Semiconductor Equipment and Materials International (SEMI), a global trade association that represents the semiconductor and flat-panel display equipment and materials industries, yesterday kick-started the SEMICON Taiwan 2012 exhibition.

The fair features cutting-edge technology, and its participants include key industry players from around the world.

The exhibition, which is scheduled to take place Sept. 5-7 at Nangang Exhibition Hall in Taipei, offers forums on many topics, including 3D integrated circuits and 450mm supply chains. There will be 600 exhibiting companies from 20 countries in 1,250 booths at the exhibition. SEMI expects over 30,000 visitors will attend the exhibition.

Striving to Stay Competitive

SEMI President and CEO Denny McGuirk came to Taiwan for the exhibition and shared his perspectives on the semiconductor industry. He expected to see single-digit growth globally in 2012, and 9- to 10-percent growth next year. The industry may reach the US$325 billion mark this year, and grow to US$350 billion in 2013.

McGuirk added, however, that it is difficult to see beyond 2013. He nevertheless emphasized that the proliferation of smartphones and tablets will continue, benefiting equipment manufacturers and material suppliers worldwide.

Companies like Samsung, TSMC, UMC and Intel cannot afford not to invest, despite the economic downturn, the SEMI president said. “They have to stay ahead of the latest technology,” McGuirk said.

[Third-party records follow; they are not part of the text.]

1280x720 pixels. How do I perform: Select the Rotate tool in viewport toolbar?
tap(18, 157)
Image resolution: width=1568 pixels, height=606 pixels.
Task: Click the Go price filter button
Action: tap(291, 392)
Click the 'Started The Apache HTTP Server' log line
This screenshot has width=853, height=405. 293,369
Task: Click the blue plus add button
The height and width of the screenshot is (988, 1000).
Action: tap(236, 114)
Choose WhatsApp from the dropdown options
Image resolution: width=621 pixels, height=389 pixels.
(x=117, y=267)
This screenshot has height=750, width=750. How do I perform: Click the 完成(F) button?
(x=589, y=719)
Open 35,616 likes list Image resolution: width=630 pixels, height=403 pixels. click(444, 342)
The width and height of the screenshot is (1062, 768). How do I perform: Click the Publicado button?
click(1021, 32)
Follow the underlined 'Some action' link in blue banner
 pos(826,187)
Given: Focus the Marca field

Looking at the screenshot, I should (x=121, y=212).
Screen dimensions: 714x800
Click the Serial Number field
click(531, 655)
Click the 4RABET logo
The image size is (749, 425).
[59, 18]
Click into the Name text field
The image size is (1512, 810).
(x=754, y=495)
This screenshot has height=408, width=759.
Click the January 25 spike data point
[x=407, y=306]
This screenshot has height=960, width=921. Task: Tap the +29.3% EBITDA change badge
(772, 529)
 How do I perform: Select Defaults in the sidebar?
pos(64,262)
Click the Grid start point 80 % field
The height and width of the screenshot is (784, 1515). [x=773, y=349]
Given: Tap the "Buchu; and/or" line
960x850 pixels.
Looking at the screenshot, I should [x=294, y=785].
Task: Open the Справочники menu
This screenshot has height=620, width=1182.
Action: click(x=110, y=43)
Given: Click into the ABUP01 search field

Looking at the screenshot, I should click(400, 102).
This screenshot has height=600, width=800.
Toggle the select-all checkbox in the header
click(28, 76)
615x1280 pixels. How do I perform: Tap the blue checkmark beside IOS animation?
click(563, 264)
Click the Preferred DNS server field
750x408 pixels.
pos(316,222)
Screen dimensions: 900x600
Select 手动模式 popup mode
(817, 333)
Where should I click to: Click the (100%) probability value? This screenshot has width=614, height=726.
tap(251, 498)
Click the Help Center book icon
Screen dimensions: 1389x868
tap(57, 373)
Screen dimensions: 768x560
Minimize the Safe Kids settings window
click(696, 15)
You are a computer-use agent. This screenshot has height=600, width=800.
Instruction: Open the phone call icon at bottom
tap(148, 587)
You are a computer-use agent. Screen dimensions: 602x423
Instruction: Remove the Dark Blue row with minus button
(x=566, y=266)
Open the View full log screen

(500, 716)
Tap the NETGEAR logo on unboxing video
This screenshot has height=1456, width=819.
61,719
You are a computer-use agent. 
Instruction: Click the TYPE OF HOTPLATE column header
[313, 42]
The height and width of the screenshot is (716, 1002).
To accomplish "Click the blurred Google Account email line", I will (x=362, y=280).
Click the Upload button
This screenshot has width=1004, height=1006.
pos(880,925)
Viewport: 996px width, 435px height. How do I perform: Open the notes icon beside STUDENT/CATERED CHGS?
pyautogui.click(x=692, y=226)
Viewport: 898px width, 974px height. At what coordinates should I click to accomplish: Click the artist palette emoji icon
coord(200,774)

McGuirk made the point that people did not have cellphones 12 years ago; similarly, consumers do not know what kinds of products they will have in another 12 years. These companies are working on such innovations now, the CEO said.

Taiwan to Benefit from Supply Chain

Taiwan has leaders in many aspects in the industry, said SEMI Executive Vice President Jonathan Davis. The industry's well-developed supply chain can lead to faster growth, Davis added.

While foundry companies try to stay ahead, their material suppliers or equipment providers will compete with one another to provide more advanced technology, the vice president said. As a result, SEMI expects to see growth in the semiconductor industry in the future.

Foundries, OSATs Drive Investment

The foundry segment is expected to grow because of the strong demand of mobile devices, such as smartphones, McGuirk said. The memory segment is seeing mixed results as the NAND flash market expects modest growth following Micron's acquisition of Elpida.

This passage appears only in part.